ミャンマー騒擾
 日本の友好国であり、1954年の独立以来、戦後賠償から様々な経済支援をしてきたミャンマーで、軍事政権の経済政策に対する不満をきっかけに、僧侶たちが中心になって行われてきた反政府デモに対して、重火器で武装した国軍や警察などの治安部隊が手も参加の僧侶や一般市民にむけて銃弾を浴びせるという暴挙にでた。混乱を取材中の日本人記者の長井健司さん(50)が治安部隊兵士の銃弾を浴びて死亡した。兵士によって。至近距離から銃撃されたと見られる映像があり、軍事政権は外国人ジャーナリストを含む、僧侶や一般市民を無差別に銃撃し、鎮圧しようとしていたらしい。

 ミャンマーは英国統治時代ビルマを呼ばれていたため、1989年、軍事政権によって現地語の発音に忠実にミャンマーと改めた。1962年に軍事クーデターによりネ・ウィン将軍が全権を掌握し、「ビルマ式社会主義」を標榜して、ネ・ウィン政権による軍事独裁国家となった。ビルマは中国、ソ連など他の社会主義国家と同様に、閉鎖的経済政策をとる一方で、軍部や一部政商による腐敗によって富はごく一部に偏っていった。また、民主化勢力や少数民族を武力で弾圧するなど国民の生活レベルは、一人あたりのGDP219ドル(2005年)と最貧国なみにとどまり、外貨準備は枯渇し、対外債務が累積、生産は停滞と、経済は不振をきわめていた。

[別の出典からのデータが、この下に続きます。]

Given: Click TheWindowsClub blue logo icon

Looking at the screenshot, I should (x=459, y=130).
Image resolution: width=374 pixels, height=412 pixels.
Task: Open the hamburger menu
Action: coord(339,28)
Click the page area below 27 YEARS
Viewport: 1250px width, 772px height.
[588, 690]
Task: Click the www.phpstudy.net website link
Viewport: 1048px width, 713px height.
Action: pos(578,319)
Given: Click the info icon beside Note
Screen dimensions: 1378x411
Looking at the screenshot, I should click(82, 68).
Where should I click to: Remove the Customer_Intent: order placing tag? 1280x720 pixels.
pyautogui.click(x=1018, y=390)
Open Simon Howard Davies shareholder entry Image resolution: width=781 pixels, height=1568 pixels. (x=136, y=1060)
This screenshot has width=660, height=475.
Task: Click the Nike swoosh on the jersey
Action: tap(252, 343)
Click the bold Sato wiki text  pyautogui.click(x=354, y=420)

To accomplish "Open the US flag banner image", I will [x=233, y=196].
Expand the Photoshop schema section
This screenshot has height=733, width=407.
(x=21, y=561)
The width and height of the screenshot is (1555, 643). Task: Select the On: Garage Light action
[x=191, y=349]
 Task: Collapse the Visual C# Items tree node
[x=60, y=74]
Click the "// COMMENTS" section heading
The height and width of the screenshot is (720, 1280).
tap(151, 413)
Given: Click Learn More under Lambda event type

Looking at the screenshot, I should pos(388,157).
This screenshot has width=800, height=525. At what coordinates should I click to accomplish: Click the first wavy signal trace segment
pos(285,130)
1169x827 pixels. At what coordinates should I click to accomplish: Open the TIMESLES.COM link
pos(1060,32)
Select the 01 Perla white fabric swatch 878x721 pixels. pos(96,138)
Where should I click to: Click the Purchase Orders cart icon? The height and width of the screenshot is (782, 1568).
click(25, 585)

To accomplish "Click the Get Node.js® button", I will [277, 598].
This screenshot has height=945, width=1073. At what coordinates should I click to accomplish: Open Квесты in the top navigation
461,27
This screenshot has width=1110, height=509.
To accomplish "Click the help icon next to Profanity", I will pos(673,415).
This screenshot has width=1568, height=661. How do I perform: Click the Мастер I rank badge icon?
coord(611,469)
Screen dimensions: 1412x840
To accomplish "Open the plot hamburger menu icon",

 イギリス統治下時代、最大の米輸出国であり、チーク材など木材をはじめ、石油など地下資源も豊かだった。アジアで有数の第一次産業国家だった。国民の識字率は高く、勤勉でおだやかな民族性から、第二次世界大戦後、東南アジアでもっとも資源が豊富で、一番に発展するだろうと見られていた。それなのに、ビルマは国営企業主導の経済が裏目に出て、工業化ができず、経済的に他の東南アジア諸国に大きく差をつけられた。
 1988年、ソウ・マウンによる軍事クーデターでソウ・マウンが国家平和発展評議会議長になり国家元首になった。1990年に国民議会選挙が行われ、国民民主連盟(NLD)が485議席中392議席を獲得したが、軍事政権は選挙結果を認めず、NLDのシンボルでもあるアウン・サン・スー・チー女史を軟禁し、政治活動を封じている。

 以来、欧米諸国はミャンマー国内の人権問題や週数民族弾圧、民主化をめぐって対立し、経済制裁を受けている。日本は、88年に政権を奪った国家平和発展評議会をいち早く承認し、軍政との友好関係を維持した。アウン・サン・スー・チー女史が拘束されるまで無償資金援助をしてきたが、国際世論に追随して緊急で人道的な援助だけを行っている。欧米諸国からは「日本は悪徳軍事政権に手を貸している」と見られている。